Appearance wise, I’d have to say what I liked most about it was the bottle itself, and the colour: a deep copper bronze. It suggested that here was a rum done more in the demerara style than anything else. Against that, there was the cheap tinfoil cap which did less than enthuse me, as such things usually do, but these days I sort of sigh and move on…it’s ot as if my sniffy opinions are going to change a large company’s capping policy.
I noted above that this was a rum which seemed to have its origins in the Demerara style: this suggests right off the mark that what we would expect is a dark, heavy bodied rum of some sweetness, crammed with molasses and dark sugar flavour. The initial nose upon breaking the seal confirmed the idea. Soft. Rich. Molasses like “fuss time,” front and center. It reminded me of nothing so much as Young’s Old Sam’s Demerara rum, just not quite so overpoweringly single minded: I mean, the Premium 5 actually had a few extra notes to it, once it deigned to open up…slightly overripe bananas, and the hint of some fleshy kind of soft fruit – peaches or apricots, perhaps. Was there some sweet behind all that, like a grape? Not sure. But yummy nevertheless. And to confirm this was not some old fuddy-duddy overaged grandfather of rum with hoarfrost in its scraggly whiskers, you could definitely sense its boisterous youth – a sharp, slightly uncouth bite to the shnozz.
Do we ever even remember what it was like to be fifteen? When the world was young and ripe and came every day with an apple in its mouth? When we burst with energy and felt everything with a zeal and passion that made all experiences black or white with no subtleties or variations? When we wore shades all the time because we were so cool that the sun shone twenty four hours a day? When our bodies ran so smoothly, so well, that we could eat all day long and still come out lean and mean, and we could digest a golf bag with no problems and nary the loss of a single bowel movement? We paid for that fierce level of energy and blazing radiance of youth by not having much intellectual power, just about zero points of experience, and by pissing people off by making brash and brutal statements without even thinking about it. This rum was something like that.
That edge of youth, that exuberance and cheerful spring, carried over to the taste and feel on the palate. And while the legs of the rum on the sides of my glass were the slow, fat and voluptuous gams of a “Biggest Loser” contestant, the arrival of the spirit on the tongue came with a blaring tantarra of molasses trumpets, and a dark and medium-heavy body rescued from liqueur-ishness by having a lack of sugar that was just enough to compensate. A spicy, heated, entrance betrayed its lack of years (or could be argued to emerge from the oak barrels in which it is matured); it was all mixed in with vanilla, chocolate, butterscotch, bananas, and a faint citrus fork that neatly skewered the sweeter, muskier tastes (while staying firmly in the background).

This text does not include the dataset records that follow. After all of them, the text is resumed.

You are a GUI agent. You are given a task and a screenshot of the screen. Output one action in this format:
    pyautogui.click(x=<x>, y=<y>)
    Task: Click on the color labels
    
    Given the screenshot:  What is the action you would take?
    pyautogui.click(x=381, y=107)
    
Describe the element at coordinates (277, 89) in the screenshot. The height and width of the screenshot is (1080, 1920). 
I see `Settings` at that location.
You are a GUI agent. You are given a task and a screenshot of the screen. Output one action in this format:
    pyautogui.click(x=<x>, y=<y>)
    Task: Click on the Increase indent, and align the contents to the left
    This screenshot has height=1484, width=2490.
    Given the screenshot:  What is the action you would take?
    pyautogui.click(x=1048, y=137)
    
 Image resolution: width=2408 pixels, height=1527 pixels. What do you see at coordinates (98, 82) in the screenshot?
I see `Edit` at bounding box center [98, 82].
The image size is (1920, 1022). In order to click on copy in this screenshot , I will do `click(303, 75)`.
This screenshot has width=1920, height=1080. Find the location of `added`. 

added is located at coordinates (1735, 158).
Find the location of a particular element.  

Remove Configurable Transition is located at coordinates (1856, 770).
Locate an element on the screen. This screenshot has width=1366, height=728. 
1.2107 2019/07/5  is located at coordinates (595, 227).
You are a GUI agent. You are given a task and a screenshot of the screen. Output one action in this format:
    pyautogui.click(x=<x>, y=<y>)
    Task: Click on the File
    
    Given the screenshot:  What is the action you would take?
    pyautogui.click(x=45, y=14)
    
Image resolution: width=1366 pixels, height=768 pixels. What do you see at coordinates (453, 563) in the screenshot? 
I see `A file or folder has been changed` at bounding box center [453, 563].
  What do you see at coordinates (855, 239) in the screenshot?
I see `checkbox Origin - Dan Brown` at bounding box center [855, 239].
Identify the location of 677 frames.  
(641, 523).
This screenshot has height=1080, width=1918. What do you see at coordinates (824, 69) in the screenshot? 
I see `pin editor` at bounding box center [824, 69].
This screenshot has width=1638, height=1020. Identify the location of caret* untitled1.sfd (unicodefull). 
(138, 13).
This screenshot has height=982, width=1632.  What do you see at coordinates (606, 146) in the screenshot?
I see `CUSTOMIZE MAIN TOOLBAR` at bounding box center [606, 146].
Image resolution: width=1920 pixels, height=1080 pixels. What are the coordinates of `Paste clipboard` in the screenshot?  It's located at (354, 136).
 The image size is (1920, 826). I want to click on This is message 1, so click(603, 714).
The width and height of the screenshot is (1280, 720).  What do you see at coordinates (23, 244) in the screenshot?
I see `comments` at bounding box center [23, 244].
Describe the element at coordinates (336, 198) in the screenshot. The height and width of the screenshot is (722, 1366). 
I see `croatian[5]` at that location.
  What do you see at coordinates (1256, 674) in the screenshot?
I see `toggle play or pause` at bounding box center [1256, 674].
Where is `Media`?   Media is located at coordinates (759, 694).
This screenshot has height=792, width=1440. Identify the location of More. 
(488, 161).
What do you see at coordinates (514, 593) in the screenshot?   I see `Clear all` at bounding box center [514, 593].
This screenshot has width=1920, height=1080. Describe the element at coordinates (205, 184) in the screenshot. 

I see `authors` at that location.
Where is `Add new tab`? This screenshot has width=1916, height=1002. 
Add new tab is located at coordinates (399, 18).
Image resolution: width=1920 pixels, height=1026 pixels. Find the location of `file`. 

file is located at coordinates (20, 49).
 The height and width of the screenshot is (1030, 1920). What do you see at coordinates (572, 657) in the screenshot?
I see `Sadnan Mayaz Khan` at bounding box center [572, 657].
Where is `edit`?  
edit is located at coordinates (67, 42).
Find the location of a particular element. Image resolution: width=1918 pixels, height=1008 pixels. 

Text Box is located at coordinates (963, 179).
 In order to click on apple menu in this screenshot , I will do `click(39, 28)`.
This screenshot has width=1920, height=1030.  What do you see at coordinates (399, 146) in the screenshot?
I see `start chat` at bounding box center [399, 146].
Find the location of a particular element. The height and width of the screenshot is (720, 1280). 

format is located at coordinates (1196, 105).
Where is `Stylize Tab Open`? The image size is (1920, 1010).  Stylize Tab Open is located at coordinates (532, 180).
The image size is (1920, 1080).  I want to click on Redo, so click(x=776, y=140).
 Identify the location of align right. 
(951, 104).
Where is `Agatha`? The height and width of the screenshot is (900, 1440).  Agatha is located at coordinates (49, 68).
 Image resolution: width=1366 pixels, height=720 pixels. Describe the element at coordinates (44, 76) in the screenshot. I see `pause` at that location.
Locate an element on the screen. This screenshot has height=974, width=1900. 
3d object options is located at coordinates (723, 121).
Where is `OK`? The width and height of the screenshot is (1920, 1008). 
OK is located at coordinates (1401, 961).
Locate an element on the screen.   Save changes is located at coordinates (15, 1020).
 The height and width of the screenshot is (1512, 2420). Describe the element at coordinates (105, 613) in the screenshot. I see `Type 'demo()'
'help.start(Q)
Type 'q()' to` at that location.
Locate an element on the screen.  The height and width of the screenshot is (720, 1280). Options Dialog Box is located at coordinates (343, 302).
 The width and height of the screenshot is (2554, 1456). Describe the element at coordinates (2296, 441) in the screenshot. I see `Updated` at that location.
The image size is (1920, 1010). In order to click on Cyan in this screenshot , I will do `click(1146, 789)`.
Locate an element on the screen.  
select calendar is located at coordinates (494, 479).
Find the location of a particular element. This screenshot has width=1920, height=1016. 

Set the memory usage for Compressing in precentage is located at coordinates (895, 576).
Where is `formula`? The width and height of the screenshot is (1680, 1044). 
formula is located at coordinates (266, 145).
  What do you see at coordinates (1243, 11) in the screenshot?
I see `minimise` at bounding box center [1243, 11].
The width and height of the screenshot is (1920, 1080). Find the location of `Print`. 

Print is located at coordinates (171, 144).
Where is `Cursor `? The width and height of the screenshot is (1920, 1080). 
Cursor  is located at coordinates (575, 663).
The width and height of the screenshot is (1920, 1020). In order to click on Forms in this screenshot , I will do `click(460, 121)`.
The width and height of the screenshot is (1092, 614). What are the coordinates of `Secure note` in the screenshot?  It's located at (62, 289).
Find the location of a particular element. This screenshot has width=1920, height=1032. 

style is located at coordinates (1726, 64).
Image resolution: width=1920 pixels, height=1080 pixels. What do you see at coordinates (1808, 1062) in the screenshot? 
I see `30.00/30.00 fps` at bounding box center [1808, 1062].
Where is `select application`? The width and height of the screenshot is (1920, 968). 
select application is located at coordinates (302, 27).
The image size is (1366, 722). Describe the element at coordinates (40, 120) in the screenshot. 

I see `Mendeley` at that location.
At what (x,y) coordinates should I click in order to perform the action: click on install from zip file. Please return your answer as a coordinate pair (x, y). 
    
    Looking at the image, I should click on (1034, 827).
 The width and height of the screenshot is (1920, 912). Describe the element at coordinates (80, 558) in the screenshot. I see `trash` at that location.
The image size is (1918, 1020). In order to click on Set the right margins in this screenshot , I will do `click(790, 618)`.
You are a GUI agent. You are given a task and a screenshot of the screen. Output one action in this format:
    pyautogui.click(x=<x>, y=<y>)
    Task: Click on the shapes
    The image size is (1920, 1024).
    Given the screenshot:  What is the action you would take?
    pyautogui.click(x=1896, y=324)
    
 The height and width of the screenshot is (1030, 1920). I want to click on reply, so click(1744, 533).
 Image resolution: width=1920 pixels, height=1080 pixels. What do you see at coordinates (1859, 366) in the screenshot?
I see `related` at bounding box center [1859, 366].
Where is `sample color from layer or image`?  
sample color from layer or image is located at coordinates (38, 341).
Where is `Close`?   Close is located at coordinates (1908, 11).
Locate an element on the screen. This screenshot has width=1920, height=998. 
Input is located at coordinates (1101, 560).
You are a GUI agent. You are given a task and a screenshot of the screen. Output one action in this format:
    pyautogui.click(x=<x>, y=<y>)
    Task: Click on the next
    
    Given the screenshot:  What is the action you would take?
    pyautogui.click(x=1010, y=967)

The fade was a little less…well, shall we say exuberant. Here the lack of years of the Premium Five was the most apparent, because to be honest, it was a rather crabby finish, a bit rough and ungentle, like the words we said to the first girl we so cruelly dumped in our teenage years. The burn was sharp and scratchy, yet I still gained some burnt sugar flavour in the final exhalation of fumes at that back end, which rescued it from being just a malicious product, out to do you harm and cause you pain.
In summary, I fondly regard the Angostura Premium Dark Five year Old as a canecutter’s rum: it’s hot and hairy, of strong character and not overly blessed with a plethora of sophistication…yet, it’s a rum you’d be glad to have around after a physical day’s work when all you want to do is kick back, have a curry gilbacker with dhal and rice and something to go with it. Something like this rum, which you can uncork, mix it or not, drink, feel its warm burn, and never have to worry about how to spell “plethora”.